Bu millete yorgunluk demeyin!
İşin mecaz kısmı, edebiyat kısmı, tevatür ve rivayet faslı öyle olabilir.
Varsın yorgun bilsinler…
Varsın yorgun desinler…
Varsın öyle zannetsinler.
Soluklanmak, nefeslenmek, gücünü kuvvetini toplamak yorgunluk olarak görülmüş olabilir.
Ben dinlenirsem anca mezarda dinlenirim diyen bir milletin adıdır Türk Milleti!
İstiklal Mücadelesi, milli heyecanı, diri ve ayakta tutmanın nişaneleriyle doludur.
Türk Milletinin isimsiz kahramanları pek çoktur.
Dede Korkut Hikayelerine damgasını vuran yiğitleri, bahadırları kim unutabilir?
Türk Hanedanlık Prensi Kürşad’ın 40 yiğidiyle Çin Sarayını basması, hürriyetine ölümüne düşkün olan Türk Milletinin hürriyeti için neleri göze alabileceğinin çarpıcı örneklerinden biri olarak tarih sayfalarında…

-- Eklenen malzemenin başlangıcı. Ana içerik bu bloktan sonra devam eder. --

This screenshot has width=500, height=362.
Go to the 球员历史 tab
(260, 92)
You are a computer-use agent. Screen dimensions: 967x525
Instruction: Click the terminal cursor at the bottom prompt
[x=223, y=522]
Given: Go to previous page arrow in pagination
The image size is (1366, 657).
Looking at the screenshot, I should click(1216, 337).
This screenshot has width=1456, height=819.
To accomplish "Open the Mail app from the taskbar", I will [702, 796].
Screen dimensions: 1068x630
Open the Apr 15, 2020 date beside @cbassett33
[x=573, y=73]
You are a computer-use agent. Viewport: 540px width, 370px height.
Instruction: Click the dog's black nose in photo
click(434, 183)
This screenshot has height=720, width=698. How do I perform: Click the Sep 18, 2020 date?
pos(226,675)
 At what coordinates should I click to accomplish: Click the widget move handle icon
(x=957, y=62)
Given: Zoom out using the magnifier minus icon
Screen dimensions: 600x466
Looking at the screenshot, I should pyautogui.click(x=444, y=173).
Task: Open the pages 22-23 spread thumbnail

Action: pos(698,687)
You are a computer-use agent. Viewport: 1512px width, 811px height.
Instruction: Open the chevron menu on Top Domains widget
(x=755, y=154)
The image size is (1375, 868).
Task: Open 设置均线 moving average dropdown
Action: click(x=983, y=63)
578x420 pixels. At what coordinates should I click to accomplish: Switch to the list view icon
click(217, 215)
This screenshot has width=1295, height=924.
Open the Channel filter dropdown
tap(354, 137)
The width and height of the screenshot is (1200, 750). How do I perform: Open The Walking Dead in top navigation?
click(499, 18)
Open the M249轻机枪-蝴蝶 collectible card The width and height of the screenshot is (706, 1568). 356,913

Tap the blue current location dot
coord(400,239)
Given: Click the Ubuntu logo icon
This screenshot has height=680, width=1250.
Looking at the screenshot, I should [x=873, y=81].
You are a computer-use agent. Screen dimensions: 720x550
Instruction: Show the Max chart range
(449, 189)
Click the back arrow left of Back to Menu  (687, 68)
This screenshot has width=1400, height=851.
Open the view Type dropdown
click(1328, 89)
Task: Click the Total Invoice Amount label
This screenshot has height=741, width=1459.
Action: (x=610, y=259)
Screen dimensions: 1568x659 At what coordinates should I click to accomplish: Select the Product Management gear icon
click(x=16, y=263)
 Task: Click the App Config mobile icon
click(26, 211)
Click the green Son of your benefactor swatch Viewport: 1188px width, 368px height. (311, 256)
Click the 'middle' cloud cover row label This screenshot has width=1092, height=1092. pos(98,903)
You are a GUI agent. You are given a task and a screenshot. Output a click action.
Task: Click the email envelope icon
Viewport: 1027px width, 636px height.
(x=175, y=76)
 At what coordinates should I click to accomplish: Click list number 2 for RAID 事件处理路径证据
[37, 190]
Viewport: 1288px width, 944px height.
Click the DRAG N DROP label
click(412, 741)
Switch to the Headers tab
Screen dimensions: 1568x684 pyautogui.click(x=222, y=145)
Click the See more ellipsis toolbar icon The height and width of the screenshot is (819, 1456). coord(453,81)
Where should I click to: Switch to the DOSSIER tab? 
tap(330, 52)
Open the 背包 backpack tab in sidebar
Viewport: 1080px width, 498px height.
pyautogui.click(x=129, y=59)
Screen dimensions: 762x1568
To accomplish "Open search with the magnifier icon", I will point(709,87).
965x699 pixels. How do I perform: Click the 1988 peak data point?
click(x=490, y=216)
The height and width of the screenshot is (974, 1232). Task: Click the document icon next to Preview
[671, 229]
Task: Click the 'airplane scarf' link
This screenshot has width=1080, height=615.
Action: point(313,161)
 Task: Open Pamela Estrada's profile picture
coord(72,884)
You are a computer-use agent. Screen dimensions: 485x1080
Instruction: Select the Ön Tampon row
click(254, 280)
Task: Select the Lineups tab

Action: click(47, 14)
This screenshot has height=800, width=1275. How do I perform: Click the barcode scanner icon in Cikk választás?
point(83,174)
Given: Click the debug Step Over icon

Bağdat kapılarını açan Genç Osman’ın destansı hikayesi de bunlardan biri…
Millî Mücadele yıllarına damga vuran, işgalcilere karşı ölümüne vatanını savunan o kahramanların hangi birini unutabiliriz ki…
Antep’te Karayılan ve Şahin Bey. Maraş’ta Sütçü İmam, Ayvalık’ta Yarbay Ali Çetinkaya, Ege’de Demircili Mehmet Efe, Yörük Ali Efe, Yunan’a ilk kurşunu sıkan Hasan Tahsin, Galip Hoca namıyla Egeyi teşkilatlandıran Celal Bayar.
Koca bir savaş gemisini batıran Koca Seyit de denilen Topçu Seyit Ali Onbaşı, Çanakkale’de destan yazan Yahya Çavuş ve askerleri…
Türk Milleti kadınlarıyla da Millî Mücadele de yerini almıştı. O kadınlar ki, gözlerini budaktan sakınmadılar.
Kara Fatma lakaplı Fatma Seher Hanım gibi, Gördesli Makbule Hanım gibi…
*****
Yorgunluk adı üstünde bir kavramdı sadece…
Mustafa Kemal Atatürk’ün etrafında toplandı Türk Milleti…
Yorgun denilen insanlar, İstiklal mücadelesi için Ankara’ya koştular. Sivas’a ve Erzurum’a koştular. Bir kısmı Gazi Paşa’yı Samsun’da karşılayıp, düştüler peşine…
Savaşmadığı cephe kalmayan Türk Milleti, parmağını kıpırdatamayacak kadar yorgun olarak adlandırılıyordu.
Ya da öyle sanılıyordu.
İşgalciler, sömürgeciler, mandacılar, ince hesap yapanlar çoktan Anadolu’nun her köşesinde cirit atmaya başlamışlardı.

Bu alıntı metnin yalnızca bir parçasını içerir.